14 おしゃべりな少女と魔女の気配

 ニコは開け放たれたドアを閉めて、ベイブを振り返った。


「すごい剣幕だったね」

「ホント。驚いた」


 彼女は床に散らばっている手紙を拾い集めていた。テオが投げ捨てたものだ。

 読み始めるなり彼の顔は怒りに染まってゆき、送り主を口汚くののしった。そして、ニコの止める間もなく飛び出していったのだ。


「クレイブさんの手紙でこんなに怒ったの、初めてだよ。どんなイヤミ言われても、いつも鼻で笑ってたのにどうしたんだろう?」

「ふふ。多分この一文のせいね」


 ベイブが手紙の一部を指さし、読み上げニッコリと笑った。


「――自分の弟子が出来が悪く、素性の分からぬ孤児だからといって、他人の弟子に嫉妬心を抱くのは―― ニコ、あなたが侮辱されたことに怒ったのよ」

「え?」


 途端にニコの顔が真っ赤になる。

 あのテオが自分の為に怒ってくれたのか、そう思うと嬉しいような照れくさいような妙な気分だった。

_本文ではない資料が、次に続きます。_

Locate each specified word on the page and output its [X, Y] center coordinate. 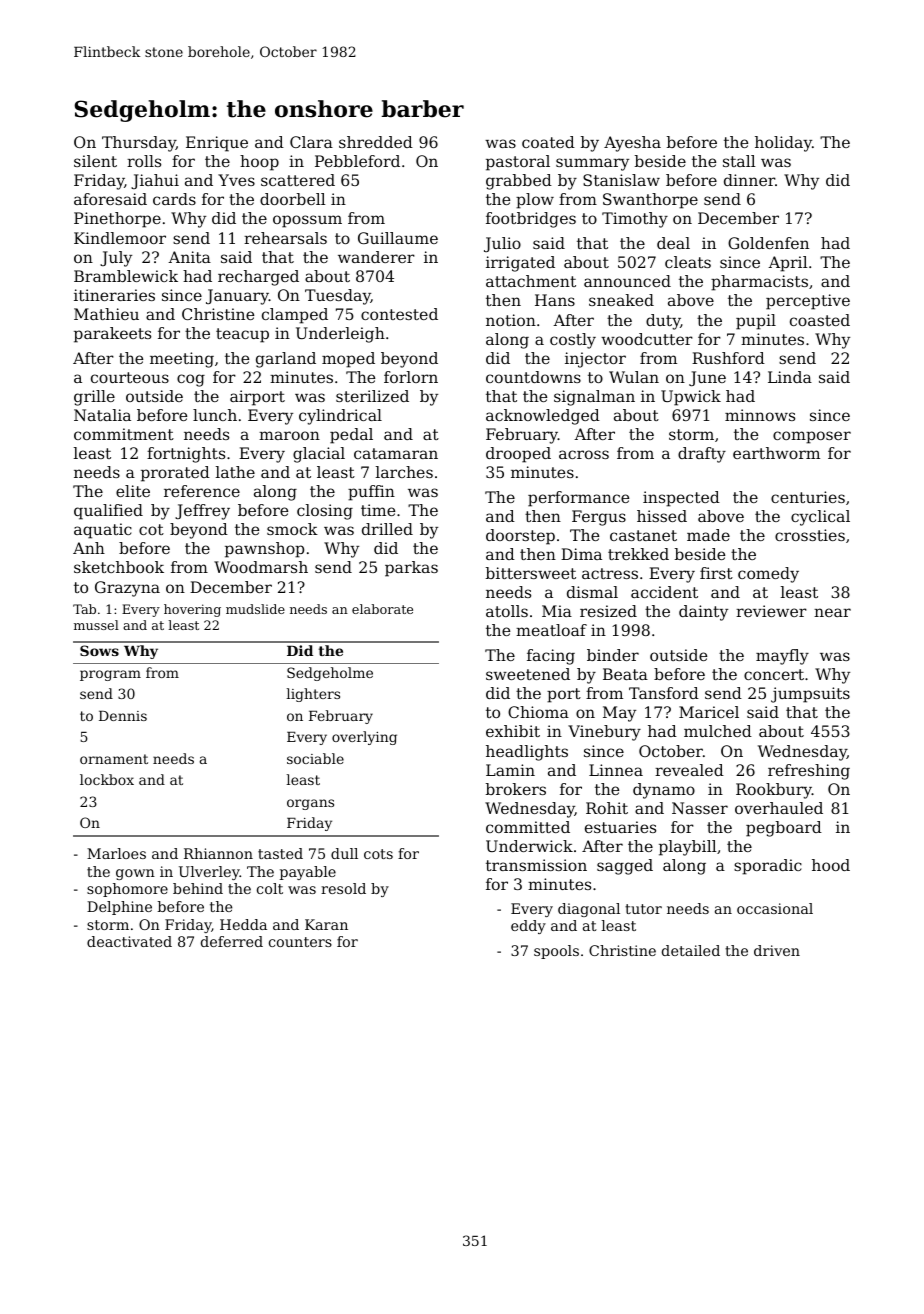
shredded [376, 142]
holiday [783, 144]
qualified [108, 512]
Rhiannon [218, 853]
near [832, 612]
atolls [507, 611]
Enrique [217, 144]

「クレイブさんの言うとおり僕は孤児だし、ろくに魔法も使えない。出来が悪いのは本当だよ……別に怒ることじゃないのに」

「そんなこと言うもんじゃないわ。魔法だって使えるじゃない。ちゃんと指導しないテオがいけないの。彼はあなたを信頼してるし、期待しているわ」

「そ、そうかな……」


 ますます赤くなる頬をポリポリかきながらキッチンに入っていくニコを、ベイブはクスリと笑って見送った。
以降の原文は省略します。